Hace algunas semanas The Economist afirmaba que algún desempleo y quiebras eran un precio digno de pagar, para luego preguntarse, ¿pero cuánto? No cabe duda que los organismos internacionales, los gobiernos, las universidades y el sector productivo deben estar pensando en estos momentos cómo dar esta batalla contra el coronavirus, con el menor costo humano posible. Y esto significa dos cosas: en primer lugar, un tratamiento de salud adecuado, que limite los contagios y las muertes; en segundo lugar, la puesta en práctica de políticas públicas bien pensadas, que permitan enfrentar la crisis en materia económica y social, recuperar la vida normal en cuanto ello sea posible y, con prioridad, recuperar los empleos y permitir que la gente viva mejor.

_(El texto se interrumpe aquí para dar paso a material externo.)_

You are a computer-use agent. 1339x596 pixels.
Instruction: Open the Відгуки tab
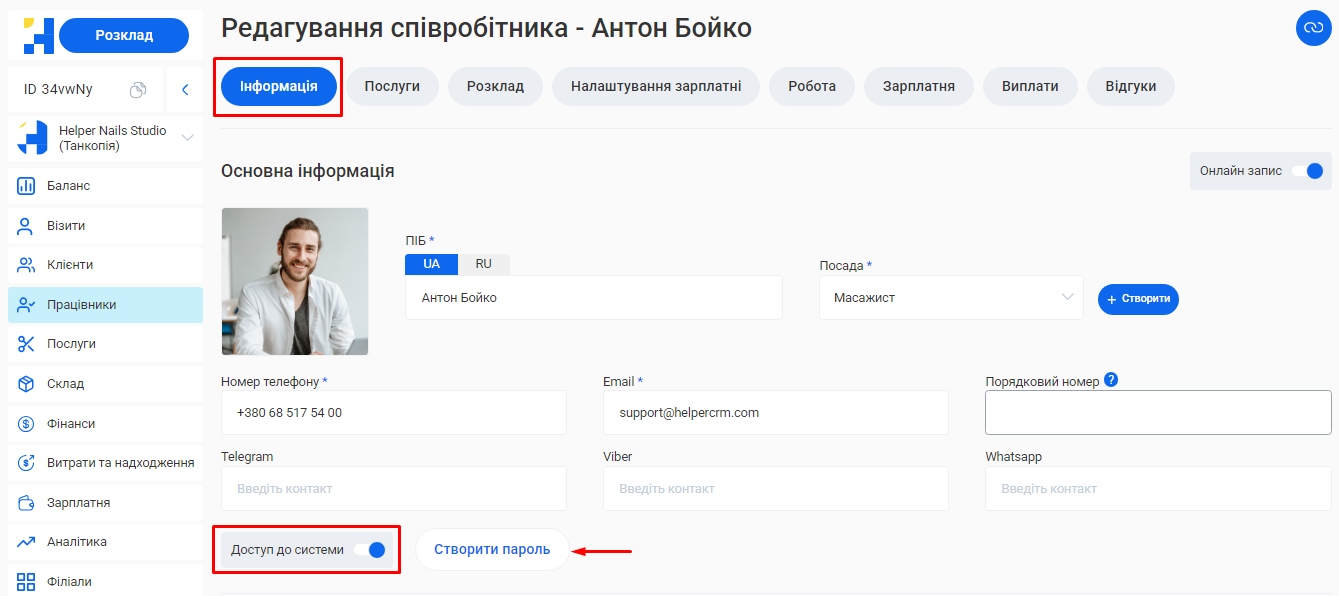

Hoy son muchas las mujeres y hombres del mundo que no tienen trabajo, que lo han perdido recientemente y que ven el futuro negro, paralizado. Y las cifras seguirán aumentando al menos por algún tiempo. Es necesario que los gobiernos ofrezcan reales posibilidades de recuperación de la actividad económica y social, que facilite una rápida reinserción laboral, de manera de que las personas no sigan viviendo de los recursos estatales, que son escasos y cuyos aportes están en general muy por debajo de los salarios. El trabajo debe ser la prioridad de los gobiernos, de las empresas, de la sociedad en su conjunto. Y esto exigirá creatividad y decisiones, quizá bajar trabas impositivas o reorganizar los estados sobredimensionados en sus actividades y tamaño; fomentar el emprendimiento, que permita dinamizar la economía; generar una cultura de colaboración (y no de lucha de clases), que permita a las empresas, a los inversionistas, emprendedores y trabajadores salir adelante en esta nueva etapa, pues todos fueron perjudicados durante la crisis.

Necesitamos que ningún talento se pierda, que todos contribuyan con sus capacidades a formar una sociedad mejor, que cada uno pueda llevar un legítimo sustento a sus hogares. Juan Pablo II, en su notable encíclica Laborem Exercens(1981), recordaba que el trabajo es el centro de la cuestión social, que a través de él las personas deben procurarse su pan cotidiano, “contribuir al continuo progreso de las ciencias y la técnica, y sobre todo a la incesante elevación cultural y moral de la sociedad en la que vive en comunidad con sus hermanos”. Cuando estuvo en Chile, dedicó una reflexión especial a este tema en su discurso en la CEPAL (3 de abril de 1987), refiriéndose al círculo virtuoso que genera la creación de empleo y el desarrollo económico. En la ocasión agregó: “Permitidme, sin embargo, que insista en la razón profundamente moral de esta prioridad del máximo empleo. Los subsidios de vivienda, nutrición, salud, etc., otorgados al más indigente, le son del todo indispensables, pero él, podríamos decir, no es el actor, en esta acción de asistencia, ciertamente loable. Ofrecerle trabajo, en cambio, es mover el resorte esencial de su actividad humana, en virtud de la cual el trabajador se adueña de su destino, se integra en la sociedad entera, e incluso recibe aquellas otras ayudas no como limosna sino, en cierta manera, como el fruto vivo y personal de su propio esfuerzo”. El mensaje terminaba recordando el valor de “las causas morales de la prosperidad”, que bien valdría la pena tener en cuenta desde ahora en adelante.

Necesitamos volver a poner el trabajo en el centro de los problemas sociales actuales, para enfrentar la crisis y luego para salir de ella fortalecidos. Este 1° de mayo será distinto, pero nos debería servir para pensar seriamente en el futuro próximo, y para que los gobiernos y la sociedad civil se comprometan en el camino que nos sacará de la crisis.